Apprezzo anche gli sforzi di passare dall’astratto al concreto, tipici di coloro che, aborrendo la geometria, descrivono un deragliamento del pensiero nei termini di “è partito per la tangenziale” (presumibilmente nell’auspicio che venga bloccato dal traffico)  o trovano che un’assurdità non stia “né in cielo né per terra”; credo siano gli stessi che sono al corrente dell’esistenza di “prostitute d’alto borgo”, ivi rifugiatesi probabilmente a seguito della legge Merlin.  Presumo inoltre che  spendere due ore a parlare della “rana e la fava” sia un’occupazione cui dei biologi e degli zoologi potrebbero dedicarsi con buoni risultati.  Chi di animali è meno pratico, d’altra parte, va giustificato se gli ha messo “il fiato sulla coda” ( forse si identifica con mamma passera?) o declama che  “tanto va la gatta al largo” (verosimilmente un caso di ailurofobia).
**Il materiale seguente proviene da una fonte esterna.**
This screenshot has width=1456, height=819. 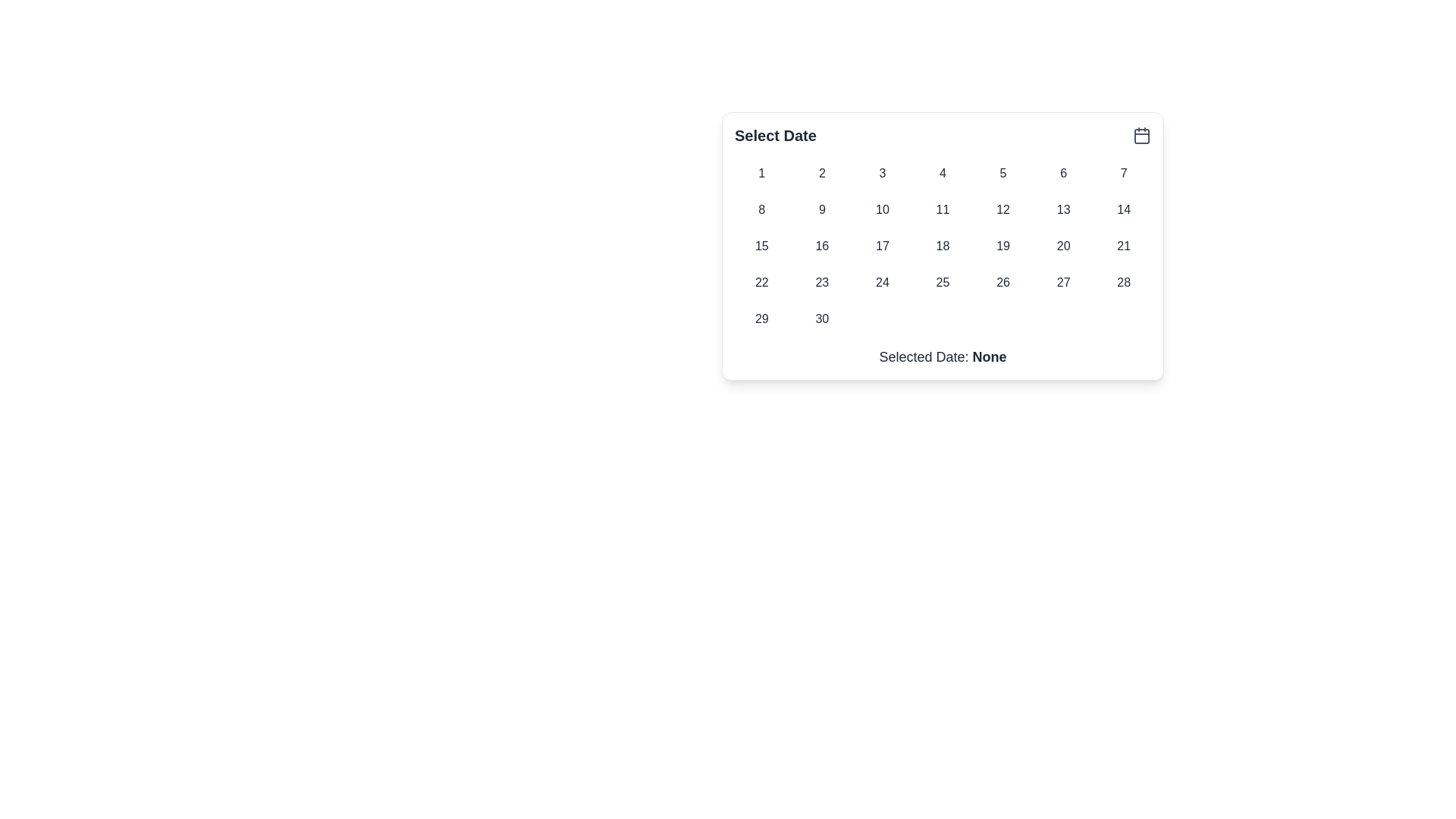 What do you see at coordinates (761, 172) in the screenshot?
I see `the first button in the calendar grid` at bounding box center [761, 172].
 Meno mi emoziona il successo di lingue, preferenzialmente morte, che alcuni si ostinano a usare pur senza  averne l’obbligo, come  chi per dire  “spontaneamente”,  si lancia  in un discutibile “di sua sponte”  se non addirittura “di mia sponte” facendomi sempre venire voglia di chiedergli che cosa diavolo sia questa sponte; o quelli che, intendendo dire che la soluzione che propongono è la migliore, si abbandonano a un incauto “E’ l’optimus” senza rendersi conto che l’Optimus è la marca di burro prescelta dalla moglie.  Spericolatissimo e transculturale, un professionista di mia conoscenza ha deciso un giorno che era ora di mettere  un “out out”  , mentre   altrove definiva il lavoro in corso un working progress,  anticipandone  così il risultato fausto.  Mi aspetto da un momento all’altro che individui  nel nostro scambio il valore di un do ut don’t , e se trova che  così come sono state impostate le cose non va tanto bene,  mi dica che non è un buon insipit ; né escludo che prima o poi mi racconti di un poveretto cui, a seguito di infarto, hanno dovuto mettere tre byfax.  Ma comprendo che in questo mondo globalizzato non sia facile cavarsela.  Chi fa le cose obcollo torto dovrebbe forse farsi aiutare dal dottor Gibaud, ma deve anche guardarsi dal farle “a mio malincuore”, è un eccesso di privatizzazione dei sentimenti.  Però è facile che vada d’accordo con quelli  le cui fidanzate gradiscono l’amore ferarum (meglio un leopardo di questa bestia del mio fidanzato).

Ho  sentito dalla bocca di una preside  di un istituto superiore che “le aspettava un periodo di ferie”.  Spetta e spera.